• Work item
Reproduce the data verbatim from its first line through the line containing "Looking at the image, I should click on (1156, 74).", with both of those lines included.

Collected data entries

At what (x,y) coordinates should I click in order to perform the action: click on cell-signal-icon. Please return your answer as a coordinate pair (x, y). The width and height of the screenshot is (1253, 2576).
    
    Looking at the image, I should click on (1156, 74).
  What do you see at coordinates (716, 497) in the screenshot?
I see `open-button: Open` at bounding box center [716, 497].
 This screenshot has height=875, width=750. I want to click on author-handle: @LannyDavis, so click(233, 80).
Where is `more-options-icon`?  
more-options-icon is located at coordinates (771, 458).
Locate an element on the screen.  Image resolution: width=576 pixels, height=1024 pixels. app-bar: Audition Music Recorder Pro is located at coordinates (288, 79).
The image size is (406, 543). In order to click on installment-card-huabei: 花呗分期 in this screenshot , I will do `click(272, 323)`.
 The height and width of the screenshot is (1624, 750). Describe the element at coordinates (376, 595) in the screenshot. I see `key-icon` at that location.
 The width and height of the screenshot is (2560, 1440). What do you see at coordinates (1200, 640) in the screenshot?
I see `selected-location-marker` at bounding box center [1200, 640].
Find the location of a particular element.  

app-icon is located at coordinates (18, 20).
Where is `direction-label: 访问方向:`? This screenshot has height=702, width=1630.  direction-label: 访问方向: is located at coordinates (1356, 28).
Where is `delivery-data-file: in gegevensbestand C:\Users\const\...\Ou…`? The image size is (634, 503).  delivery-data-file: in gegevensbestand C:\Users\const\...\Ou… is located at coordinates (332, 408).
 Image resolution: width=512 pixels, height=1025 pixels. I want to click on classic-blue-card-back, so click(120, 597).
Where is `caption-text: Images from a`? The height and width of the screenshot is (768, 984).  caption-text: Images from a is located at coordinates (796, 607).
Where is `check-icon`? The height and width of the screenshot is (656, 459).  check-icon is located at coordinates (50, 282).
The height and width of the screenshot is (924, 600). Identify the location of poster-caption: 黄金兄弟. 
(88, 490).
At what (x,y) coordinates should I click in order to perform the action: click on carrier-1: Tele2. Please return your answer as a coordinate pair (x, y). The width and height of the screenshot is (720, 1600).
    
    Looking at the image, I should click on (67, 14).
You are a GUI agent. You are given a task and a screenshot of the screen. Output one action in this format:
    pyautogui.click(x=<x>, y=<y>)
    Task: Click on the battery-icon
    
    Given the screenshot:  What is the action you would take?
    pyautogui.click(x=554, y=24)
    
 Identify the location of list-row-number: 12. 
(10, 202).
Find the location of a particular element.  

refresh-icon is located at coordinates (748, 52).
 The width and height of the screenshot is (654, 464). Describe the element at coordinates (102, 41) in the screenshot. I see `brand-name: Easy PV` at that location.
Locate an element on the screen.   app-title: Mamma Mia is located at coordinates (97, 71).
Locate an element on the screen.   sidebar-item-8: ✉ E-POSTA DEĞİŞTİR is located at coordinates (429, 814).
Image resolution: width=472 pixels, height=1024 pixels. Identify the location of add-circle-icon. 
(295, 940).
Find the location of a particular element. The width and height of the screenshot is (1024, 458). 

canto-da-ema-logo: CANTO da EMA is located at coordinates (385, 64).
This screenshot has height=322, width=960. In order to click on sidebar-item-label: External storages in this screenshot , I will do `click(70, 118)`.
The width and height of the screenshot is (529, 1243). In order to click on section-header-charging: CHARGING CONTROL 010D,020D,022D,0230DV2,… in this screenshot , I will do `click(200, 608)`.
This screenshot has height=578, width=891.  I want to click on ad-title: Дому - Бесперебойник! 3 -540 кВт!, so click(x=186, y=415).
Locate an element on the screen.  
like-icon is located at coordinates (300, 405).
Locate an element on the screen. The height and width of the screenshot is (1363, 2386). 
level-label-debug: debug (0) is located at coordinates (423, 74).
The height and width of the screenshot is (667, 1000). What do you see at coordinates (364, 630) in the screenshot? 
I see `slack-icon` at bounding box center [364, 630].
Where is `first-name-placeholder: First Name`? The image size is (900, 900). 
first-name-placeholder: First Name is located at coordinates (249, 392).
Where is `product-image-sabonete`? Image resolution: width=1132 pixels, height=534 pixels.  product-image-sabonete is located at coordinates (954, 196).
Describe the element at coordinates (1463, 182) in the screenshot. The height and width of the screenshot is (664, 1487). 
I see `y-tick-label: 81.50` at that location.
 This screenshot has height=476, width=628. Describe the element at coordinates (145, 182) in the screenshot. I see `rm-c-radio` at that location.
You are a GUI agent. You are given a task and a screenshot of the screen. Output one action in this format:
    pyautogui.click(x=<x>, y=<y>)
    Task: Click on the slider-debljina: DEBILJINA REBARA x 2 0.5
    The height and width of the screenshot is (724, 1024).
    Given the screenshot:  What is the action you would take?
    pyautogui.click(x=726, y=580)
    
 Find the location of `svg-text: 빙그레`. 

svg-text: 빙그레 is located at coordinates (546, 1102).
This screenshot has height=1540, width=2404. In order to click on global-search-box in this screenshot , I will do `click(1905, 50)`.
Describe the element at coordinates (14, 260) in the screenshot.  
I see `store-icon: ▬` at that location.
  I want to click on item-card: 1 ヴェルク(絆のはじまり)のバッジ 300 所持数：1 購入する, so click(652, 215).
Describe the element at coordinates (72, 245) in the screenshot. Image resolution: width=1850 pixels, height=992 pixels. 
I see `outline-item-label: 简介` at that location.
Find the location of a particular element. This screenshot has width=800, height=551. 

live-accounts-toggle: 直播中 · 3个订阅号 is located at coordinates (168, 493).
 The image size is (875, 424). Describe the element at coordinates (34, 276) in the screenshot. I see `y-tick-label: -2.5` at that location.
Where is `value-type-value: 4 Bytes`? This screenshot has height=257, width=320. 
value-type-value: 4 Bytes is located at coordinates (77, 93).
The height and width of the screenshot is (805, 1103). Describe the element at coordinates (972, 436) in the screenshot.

• Exercise output
At what (x,y) coordinates should I click in order to perform the action: click on cell-signal-icon. Please return your answer as a coordinate pair (x, y). The width and height of the screenshot is (1253, 2576).
    
    Looking at the image, I should click on (1156, 74).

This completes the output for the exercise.